---------- WYODRĘBNIONE DANE
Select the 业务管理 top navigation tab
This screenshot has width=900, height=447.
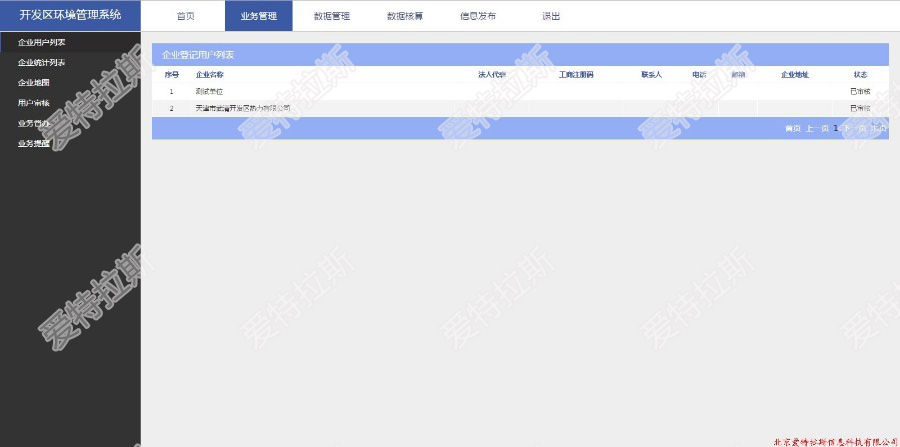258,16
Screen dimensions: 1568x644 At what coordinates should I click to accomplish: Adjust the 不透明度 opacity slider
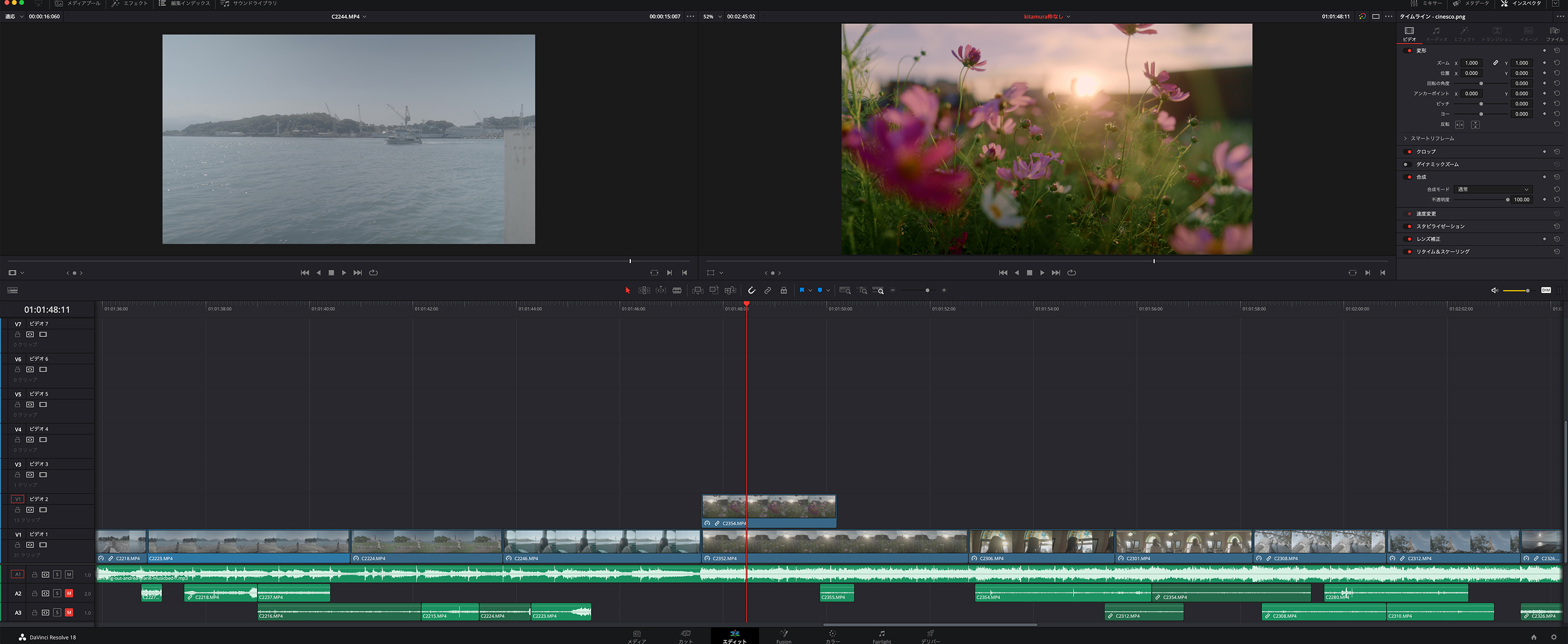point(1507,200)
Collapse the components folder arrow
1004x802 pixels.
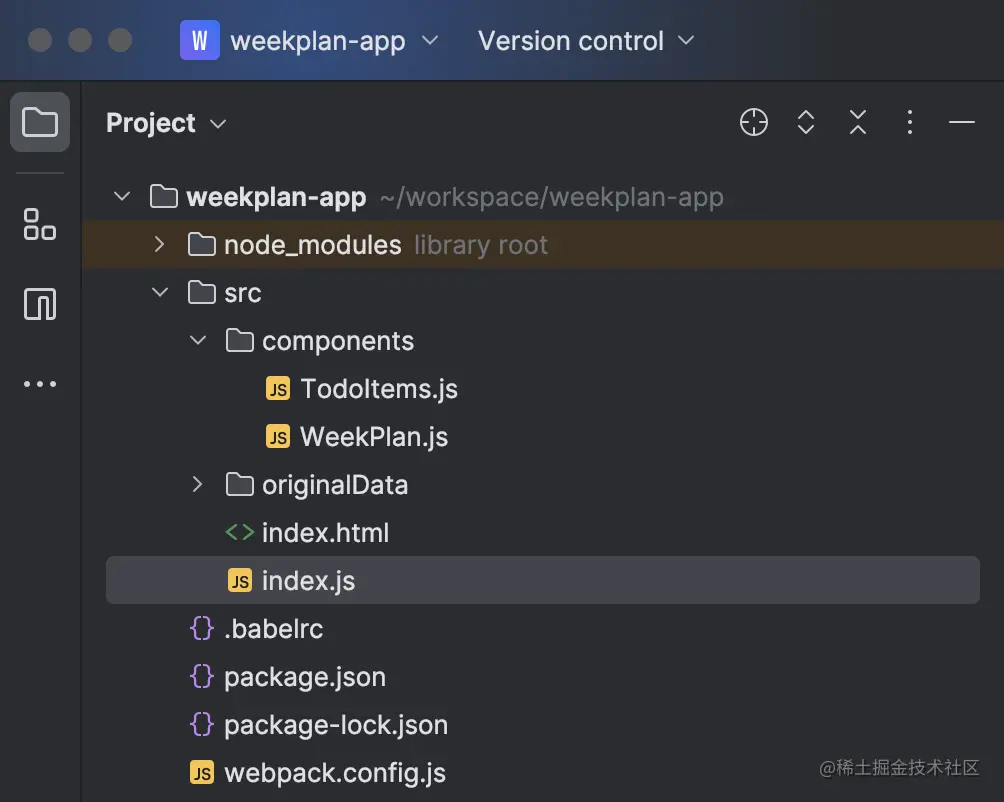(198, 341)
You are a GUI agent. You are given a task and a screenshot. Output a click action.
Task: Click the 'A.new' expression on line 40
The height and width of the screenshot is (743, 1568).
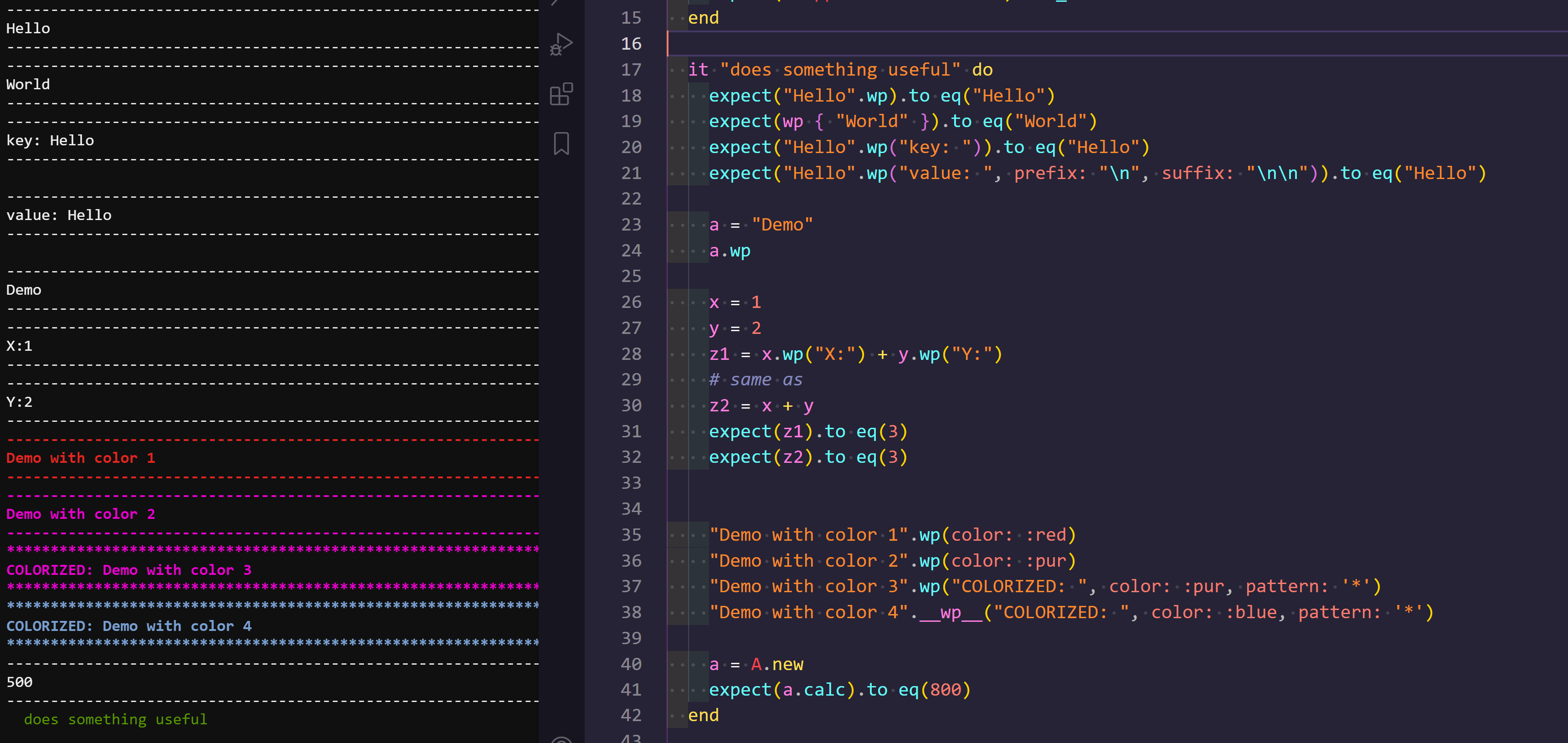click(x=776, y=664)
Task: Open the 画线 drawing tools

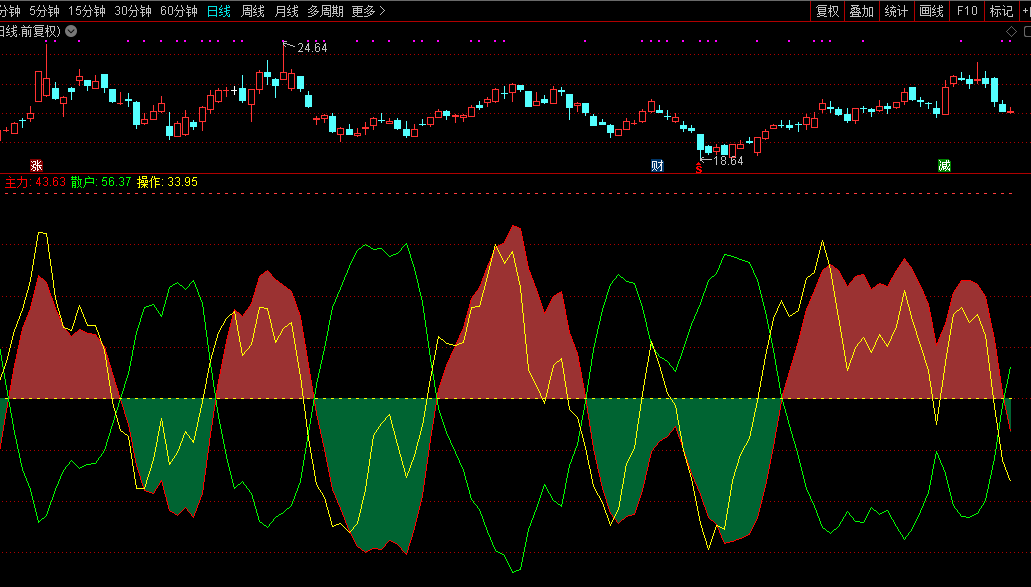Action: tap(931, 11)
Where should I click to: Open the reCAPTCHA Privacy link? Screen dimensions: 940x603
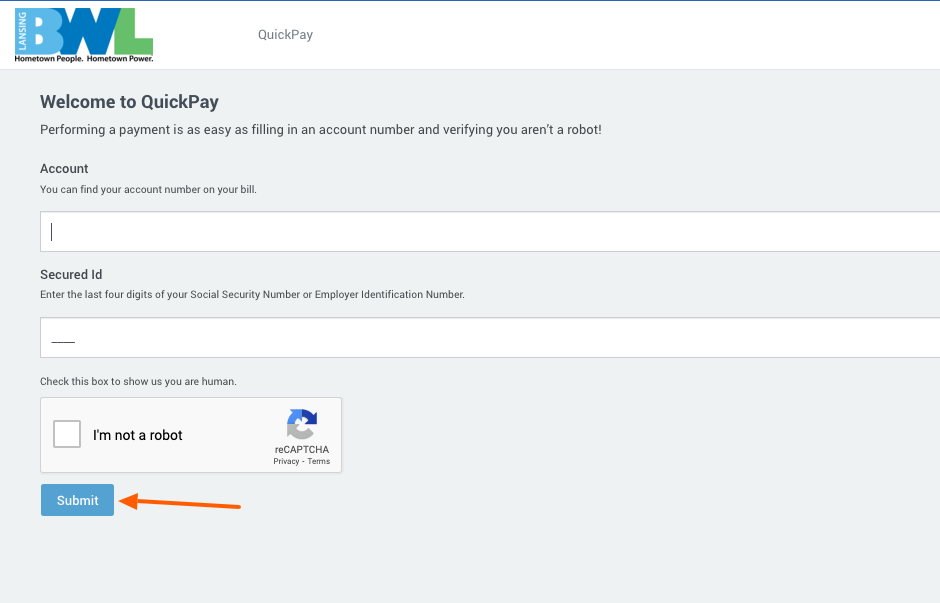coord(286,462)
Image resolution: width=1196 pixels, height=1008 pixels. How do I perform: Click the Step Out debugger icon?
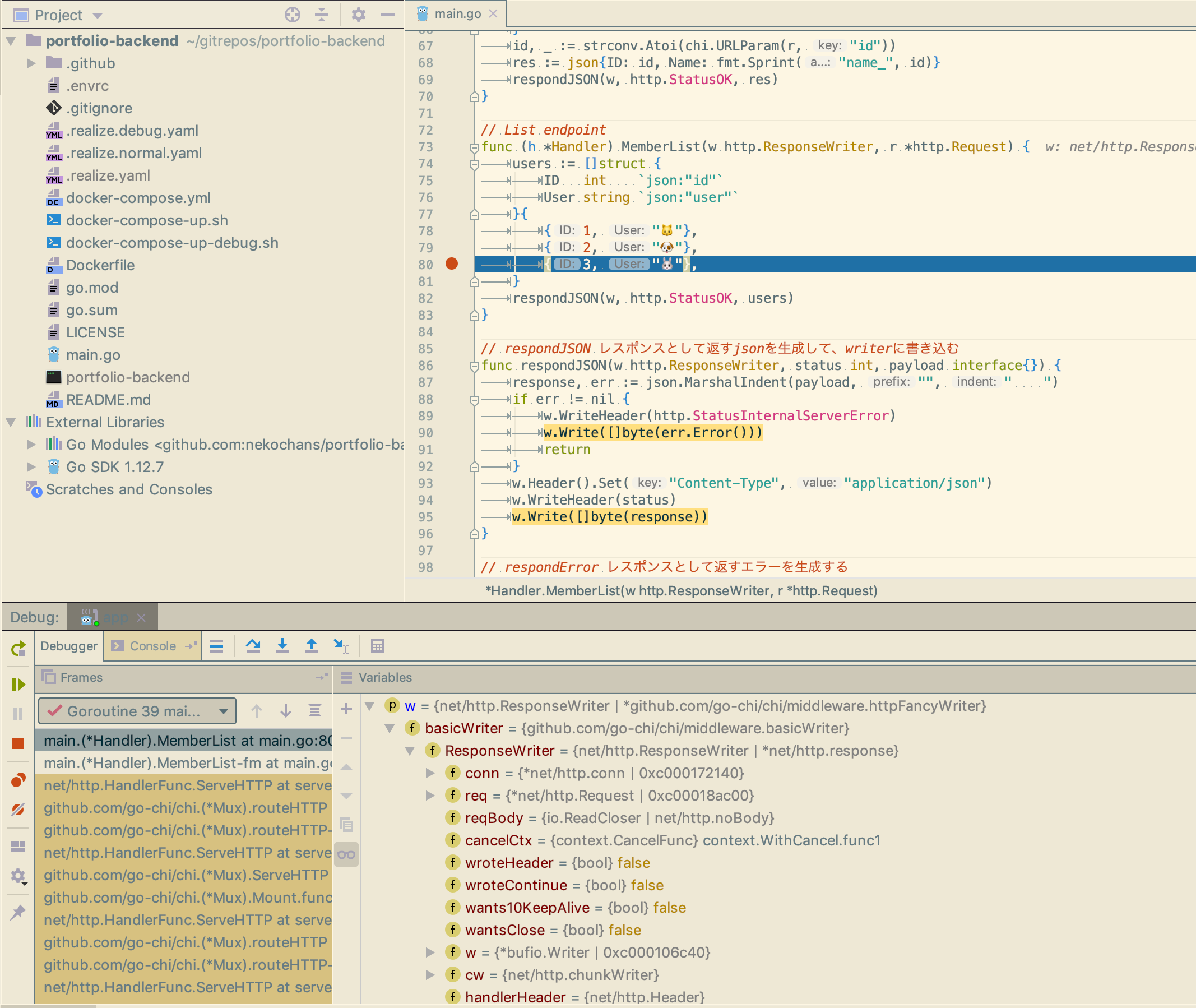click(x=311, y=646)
--------------------
ZADANIE: Przesuń proszę każdą liczbę we współrzędnych podanych w odpowiedziach o 124 w górę i przepisz wszystkie powyższe wiersze w całości. Obrazy pomiń.

WYNIK:
Select the 业务管理 top navigation tab
This screenshot has width=900, height=447.
382,140
Screen dimensions: 1568x644 At what coordinates should I click to accomplish: Adjust the 不透明度 opacity slider
point(1631,324)
Collapse the components folder arrow
1004x802 pixels.
(322, 465)
You are a GUI agent. You are given a task and a screenshot. Output a click action.
Task: Click the 'A.new' expression on line 40
The height and width of the screenshot is (743, 1568).
click(x=900, y=788)
Task: Open the 画线 drawing tools

Action: tap(1055, 135)
Where should I click to: Open the reCAPTCHA Privacy link? Screen dimensions: 940x603
coord(410,586)
Image resolution: width=1196 pixels, height=1008 pixels. How do I perform: Click the Step Out debugger icon?
click(x=435, y=770)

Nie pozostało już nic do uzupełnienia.